# lillian's FO's



## winestonefarm (Oct 6, 2008)

for those who were buying from her what are you doing now for those scents?? I really like Nautica but am about out and don't know where else to find it, and some of her other scents. 

thanks, 
jodi


----------



## Sondra (Oct 25, 2007)

don't have a clue


----------



## a4patch (Oct 7, 2009)

She handed everything over to Denise at http://www.fullmoonherbs.com/store/index.php. You can order from her or subscribe and get on her pre-buy list.

Blessings,


----------



## winestonefarm (Oct 6, 2008)

she doesn't carry lillian's scents and isn't offering any prebuy''s now for 3mo.


----------



## Faye Farms (Sep 14, 2009)

She is running a pre-buy now on 3x Peppermint and Irish Spring.


----------



## Aja-Sammati (Oct 26, 2007)

If you ask her, she will ask the list for interest in a prebuy for a certain scent, too.
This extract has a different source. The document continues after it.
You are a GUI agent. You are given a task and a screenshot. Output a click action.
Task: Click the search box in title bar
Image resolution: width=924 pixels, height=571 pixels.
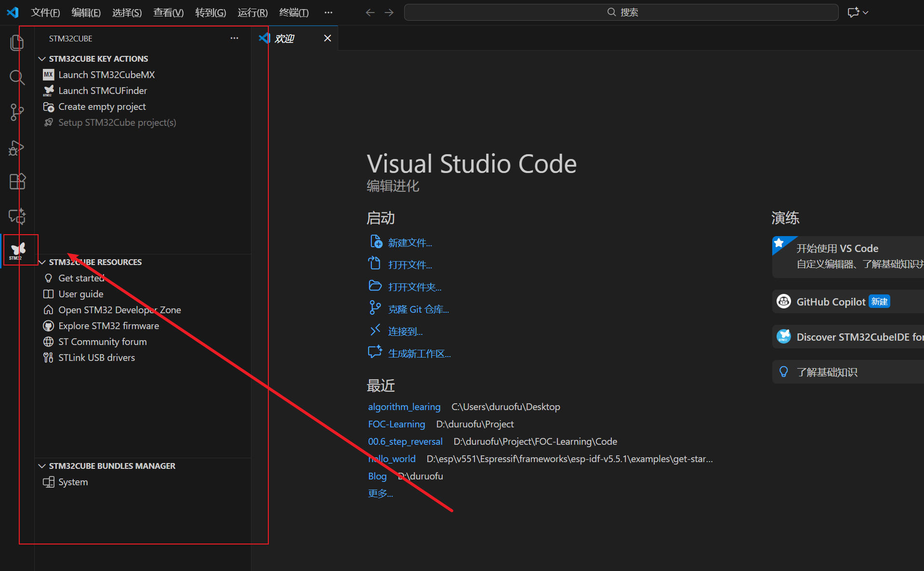621,13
SHe just asked about Nautica, but it is way too expensive I guess. Luckily I have almost a year's worth of honey & bulgarian lavender right now.


----------



## a4patch (Oct 7, 2009)

I did get OMH and Honey propolis from Denise. Anything I ordered from Lillian I have preordered through Denise. Very nice, easy to work with, consistent. If you have a question email her directly from her site.


----------